In the ensuing exchange Dionysus responds to Pentheus’s interrogation with riddles, unexplained allusions, all amounting to mysterious or nonsensical answers as far as Pentheus is concerned.

Pentheus orders Dionysus to be bound in the darkest prison.

Dionysus breaks free

Great earthquake, the palace falls into ruins and the prison gates are opened.

Dionysus walks free, unhurt, from the jail.

Pentheus’ mother (Agave) in the Bacchic frenzies

Pentheus hears his mother and her sisters are engaged in Bacchic frenzy outside the city;

He decides to take out an army to rout the women;

Dionysus persuades him to secretly go out and spy on their proceedings;

To remain inconspicuous he persuades him to wear women’s clothes;

Once there, Dionysus helps him to the top of a tree for a better view.
English: Pentheus being torn by maenads. Roman...
Pentheus being torn by maenads. Roman fresco

Pentheus hoisted by the fir tree

Pentheus is helped to the top of the fir tree;

The women, led by Agave, see him, attempt to stone him from a distance;

They tear him to pieces, thinking they are tearing apart a lion.

The recognition scene

Agave returns to Thebes with the head of Pentheus, believing it to be the head of a lion;

Soon Agave and the women recover from their madness;

Agave recognizes she has killed her son;

Dionysus has thus inflicted severe penalties on them all for their unbelief and his divinity is reestablished among the Thebans.

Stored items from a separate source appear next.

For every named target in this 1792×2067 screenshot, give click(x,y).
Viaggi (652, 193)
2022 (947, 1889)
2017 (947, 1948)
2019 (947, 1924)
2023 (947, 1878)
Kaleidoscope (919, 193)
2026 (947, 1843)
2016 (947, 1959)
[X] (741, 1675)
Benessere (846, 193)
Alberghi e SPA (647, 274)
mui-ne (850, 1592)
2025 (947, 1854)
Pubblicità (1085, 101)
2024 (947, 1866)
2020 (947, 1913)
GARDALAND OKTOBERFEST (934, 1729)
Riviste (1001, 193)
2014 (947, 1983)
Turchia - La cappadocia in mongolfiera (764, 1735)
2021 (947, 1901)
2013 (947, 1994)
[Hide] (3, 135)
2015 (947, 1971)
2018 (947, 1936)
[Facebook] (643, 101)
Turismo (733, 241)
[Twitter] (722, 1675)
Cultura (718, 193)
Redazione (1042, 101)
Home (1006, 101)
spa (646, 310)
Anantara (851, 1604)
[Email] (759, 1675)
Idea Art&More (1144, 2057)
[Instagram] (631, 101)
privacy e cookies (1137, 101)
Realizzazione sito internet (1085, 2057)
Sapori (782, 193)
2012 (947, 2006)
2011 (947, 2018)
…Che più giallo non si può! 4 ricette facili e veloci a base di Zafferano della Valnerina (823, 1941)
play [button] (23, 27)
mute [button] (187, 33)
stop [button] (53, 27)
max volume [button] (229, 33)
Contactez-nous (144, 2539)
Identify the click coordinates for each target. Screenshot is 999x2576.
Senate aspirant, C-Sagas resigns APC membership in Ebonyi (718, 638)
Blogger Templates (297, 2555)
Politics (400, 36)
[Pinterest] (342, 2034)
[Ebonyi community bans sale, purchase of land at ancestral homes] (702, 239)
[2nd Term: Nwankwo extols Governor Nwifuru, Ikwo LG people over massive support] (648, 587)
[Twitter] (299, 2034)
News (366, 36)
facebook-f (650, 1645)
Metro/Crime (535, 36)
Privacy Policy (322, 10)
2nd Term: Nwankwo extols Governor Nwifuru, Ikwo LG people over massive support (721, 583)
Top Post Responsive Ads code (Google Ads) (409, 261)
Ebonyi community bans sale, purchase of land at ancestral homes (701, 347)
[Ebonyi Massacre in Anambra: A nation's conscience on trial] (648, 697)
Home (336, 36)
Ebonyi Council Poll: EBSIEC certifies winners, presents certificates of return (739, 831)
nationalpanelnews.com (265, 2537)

Stibbe’s list of “very broad similarities” with John’s Gospel

We now get into some of the detail of Mark W. G. Stibbe’s observations we find in John As Storyteller.
1.In both the play and the gospel the prologue introduces themes of a divine being going to his home but being rejected by his family and his own people;
2.The protagonist is an unrecognized deity, a stranger from heaven, facing intense hostility and unbelief from the ruling elite of the city;
3.The goal of each deity is to alleviate man’s sufferings, and this through wine or symbolic wine;
4.The tragedy in both works lies in a failure to recognize a promised one who is really their own (Pentheus is actually a cousin of Dionysus — Cadmus was their grandfather);
5.In both the final suffering (passion/pathos) consists of ◦being dressed in humiliating garments;
◦being led out of the city to a cursed hill;
◦being hoisted on to a tree;
◦and there killed.

6.In both stories the women fulfill the role of the true worshipers of the visiting deity;
7.The enemies attempt to stone each deity;
8.“In both stories, the deity is ambiguous and elusive, often speaking and acting in such a way as to escape definition and capture.”
9.Each story is set a city that was noted as the centre of institutionalized worship, and becomes infamous for its unbelief;
10.Both Jesus and Dionysus have miraculous powers;
11.The tragic action is not centred on one hero only: the Jews and Pilate are also major victims in the gospel, as are Pentheus, his mother and Cadmus in the play.